SCHIRRIPA v. WALDBAUMS SUPERMARKET

Reset A A Font size: Print

Supreme Court, Appellate Division, Second Department, New York.

Domenica SCHIRRIPA, Appellant, v. WALDBAUMS SUPERMARKET, et al., Respondents.

Decided: May 29, 2001

FRED T. SANTUCCI, J.P., ANITA R. FLORIO, ROBERT W. SCHMIDT, and THOMAS A. ADAMS, JJ. Barry Montrose, P.C., New York, N.Y. (Mitchell F. Senft of counsel), for appellant. Kral, Clerkin, Redmond, Ryan, Perry & Girvan, New York, N.Y. (Richard Geffen of counsel), for respondent Waldbaums Supermarket.
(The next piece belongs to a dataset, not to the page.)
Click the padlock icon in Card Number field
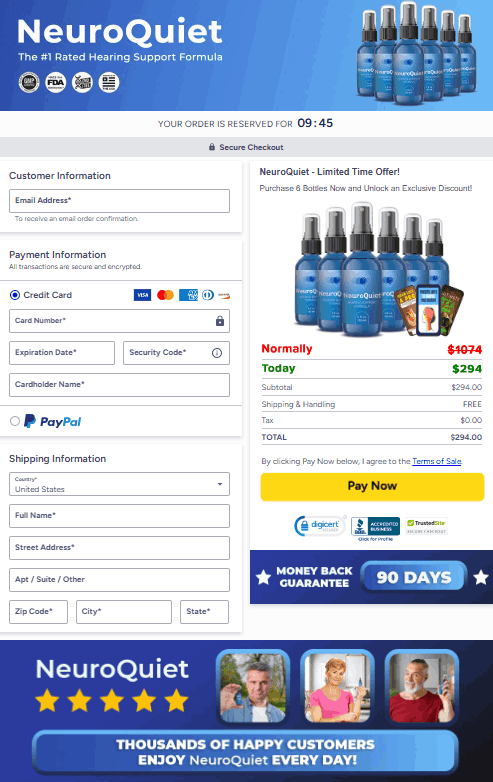The width and height of the screenshot is (493, 782). point(220,321)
Caulfield Law Office (Carol R. Finocchio, New York, N.Y. [Marie R. Hodukavich] of counsel), for respondent Quality Cleaners Services.
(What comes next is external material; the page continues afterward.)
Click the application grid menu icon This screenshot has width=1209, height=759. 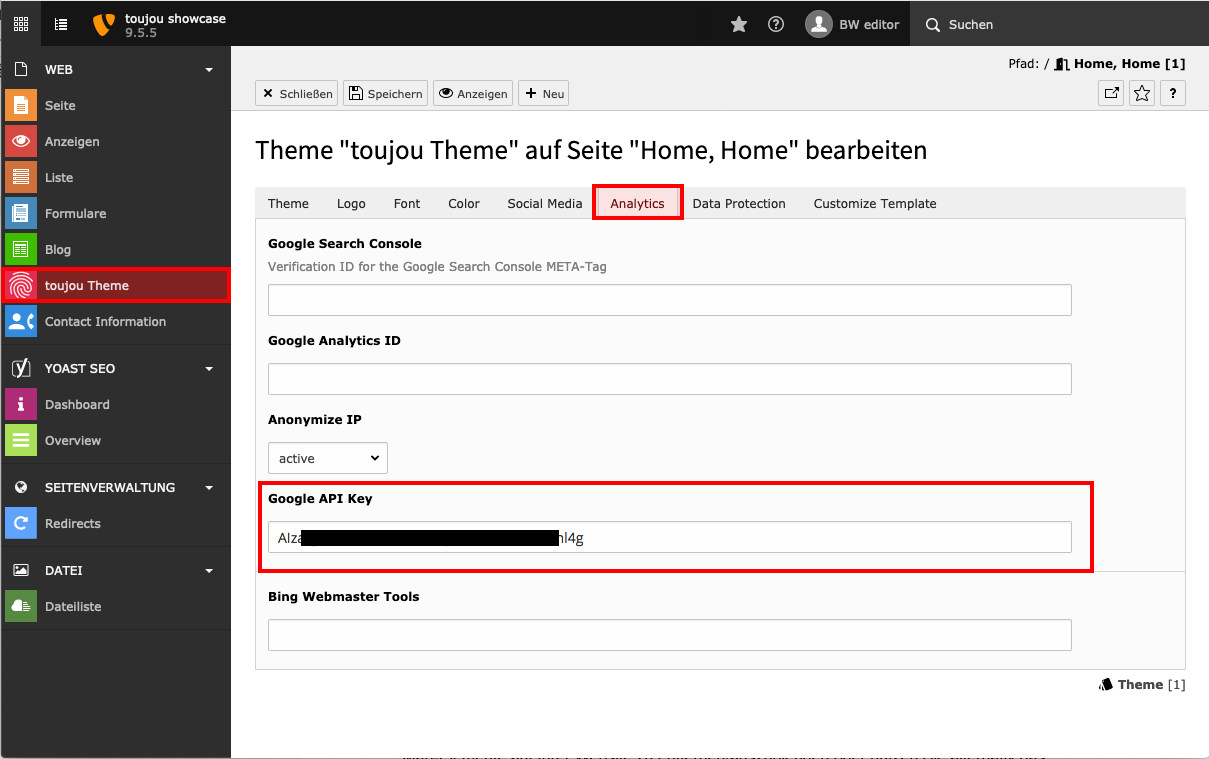[21, 25]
In an action to recover damages for personal injuries, the plaintiff appeals from an order of the Supreme Court, Kings County (Reichbach, J.), dated January 14, 2000, which granted the separate motions of the respective defendants for summary judgment dismissing the complaint insofar as asserted against them.

ORDERED that the order is affirmed, with one bill of costs.

The plaintiff alleged that she slipped and fell in the aisle of a grocery store owned by the defendant Waldbaums Supermarket (hereinafter Waldbaums) on a “foreign waxy substance”, as a result of the negligent application of wax by the defendant Quality Cleaners Services (hereinafter Quality Cleaners), a floor maintenance company hired by Waldbaums to clean its floors.   The Supreme Court granted the defendants' separate motions for summary judgment, finding that there was no factual issue regarding whether the defendants created the hazardous condition, or had actual or constructive notice thereof.

 Summary judgment was properly granted.   Contrary to the plaintiff's contentions, the record is devoid of any evidence to establish that the substance complained of was, in fact, wax, and that a hazardous condition was created by negligent application of wax by Quality Cleaners (see, Malmut v. Lindenwood Vil. Coop Corp., 272 A.D.2d 528, 708 N.Y.S.2d 442;  Brandefine v. National Cleaning Contr., 265 A.D.2d 441, 696 N.Y.S.2d 520;  Prisco v. Long Island Univ., 258 A.D.2d 451, 684 N.Y.S.2d 604;  Lathan v. NCAS Realty Mgt. Corp., 240 A.D.2d 474, 658 N.Y.S.2d 436;  Pizzi v. Bradlee's Div. of Stop & Shop, 172 A.D.2d 504, 567 N.Y.S.2d 852).

 Moreover, the plaintiff failed to submit sufficient evidence in response to the defendants' motions to raise a triable issue of fact regarding whether the defendants had actual or constructive notice of an alleged foreign substance on the floor prior to the accident (see, Marku v. 33 S & P Realty Corp., 251 A.D.2d 633, 676 N.Y.S.2d 206).